Created on Sun Oct 11 10:12:17 2020

@author: Paddy3118



TABLE: generated by testing the generated dadaclass

unsafe_hash, eq, frozen => Dataclass __hash__ state
False, False, False => ABSENT
False, False, True  => ABSENT
False, True , False => SET_NONE (Unhashable)
False, True , True  => PRESENT
True , False, False => PRESENT
True , False, True  => PRESENT
True , True , False => PRESENT
True , True , True  => PRESENT


Conclusion:

Set eq and frozen as appropriate and the __hash__ method is likely to be what you want. Only set unsafe_hash if you know what you are doing.


End.

Tuesday, October 06, 2020

Python 3.9 dict union op: keys at odds with values

 In short: keys preserve the first while values preserve the last w,r,t, duplicates.

Given two dicts with keys that compare equal,; under union the first key is kept

Given two dicts with keys that compare equal; under union the second value is kept

Where all equal here

We have the following:

Python 3.9.0 (tags/v3.9.0:9cf6752, Oct  5 2020, 15:34:40) [MSC v.1927 64 bit (AMD64)] on win32
Type "help", "copyright", "credits" or "license()" for more information.
>>> 1.0 == 1 == 1.0 + 0.0j
True
>>> 

 The number one expressed as an int, float or complex number all compare equal despite the type differences - which is fine. 

 Values of duplicated keys  

When creating the union of dicts that have the "same" keys, PEP584 states what values should be kept: the value in the dict to the right of the "|" operator. Unfortunately this is contrary to what happens to the keys

dict keys are now ordered

With the recently introduced insertion ordering for dict keys this naturally makes the first occurrence of a dict key, the one that is naturally kept and this is indeed the case when using keys that compare equal but are different:

>>> m, n, o = {1:0, 2:0, 3:0, 4:0}, {2.0: 0, 3.0: 0}, {3.0+0.0j: 0}
>>> m | n | o
{1: 0, 2: 0, 3: 0, 4: 0}
>>> o | n | m
{(3+0j): 0, 2.0: 0, 1: 0, 4: 0}
>>> 

It's shown in the keys above. 

 In  unions, which keys and values are kept differ!

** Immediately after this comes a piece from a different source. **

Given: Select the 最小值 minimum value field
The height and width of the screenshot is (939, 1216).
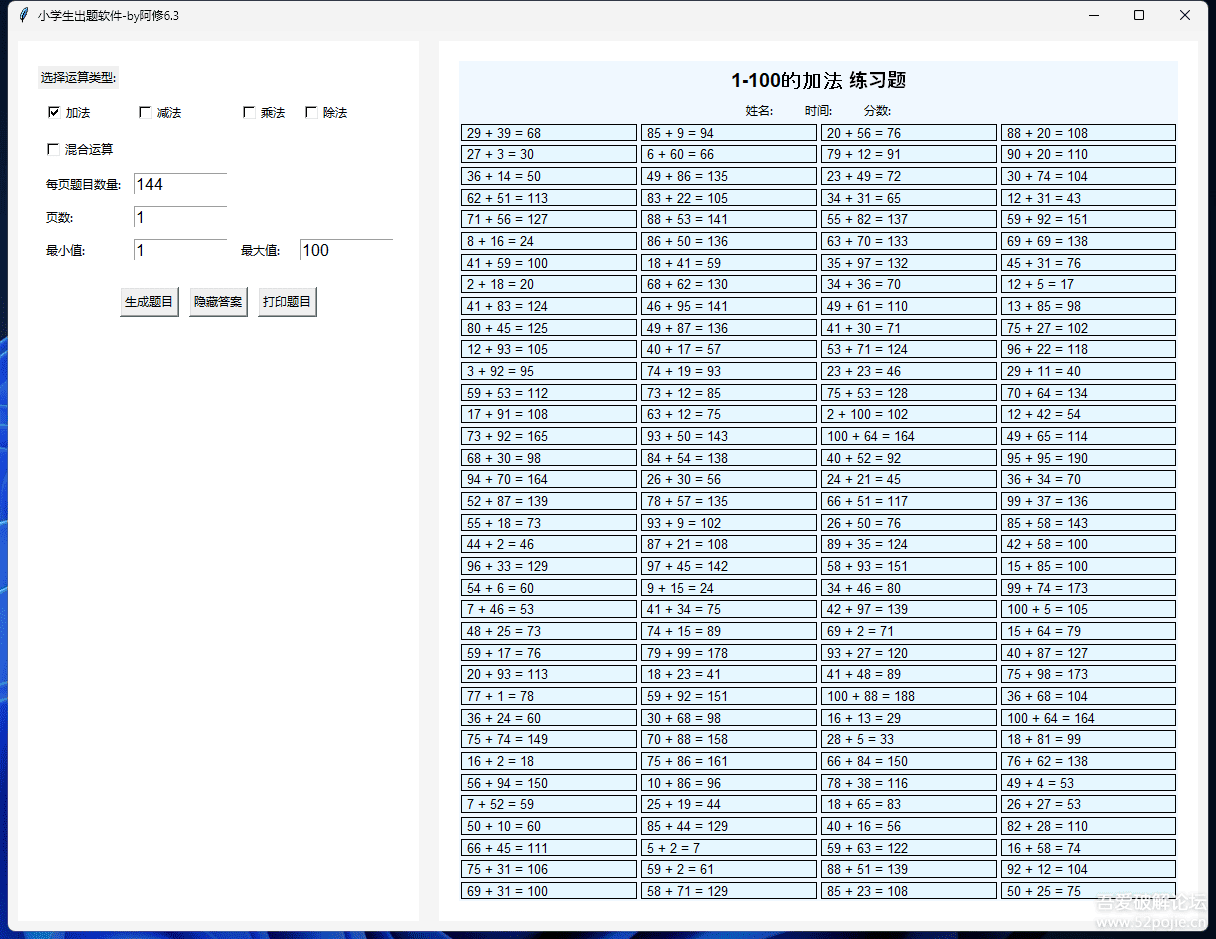Looking at the screenshot, I should [x=180, y=251].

You have the strange case that a given key-value pair from a union may have not appeared in any of the input dicts (if also comparing types). 


>>> p, q, r = {1:1, 2:2, 3:3, 4:4}, {2.0: 20, 3.0: 30}, {3.0+0.0j: 300}
>>> p | q | r
{1: 1, 2: 20, 3: 300, 4: 4}
>>> r | q | p
{(3+0j): 3, 2.0: 2, 1: 1, 4: 4}
>>> 

Note, for example, in the last output above, the key-value pair of float 2.0 and int 2 does not appear in any of the input dicts p, q, or r.

Can we do better?

Not sure. The PEP gives valid reasons for the last value being kept. Insertion ordering is good reason that the keys first seen being kept - as-is that the key orderings match that of sets under the same operator:

>>> s, t, u = {1, 2, 3, 4}, {2.0, 3.0}, {3.0+0.0j}
>>> s | t | u
{1, 2, 3, 4}
>>> u | t | s
{1, 2.0, (3+0j), 4}
>>> 

It is only a mild niggle for me, but I do need to know of this quirk.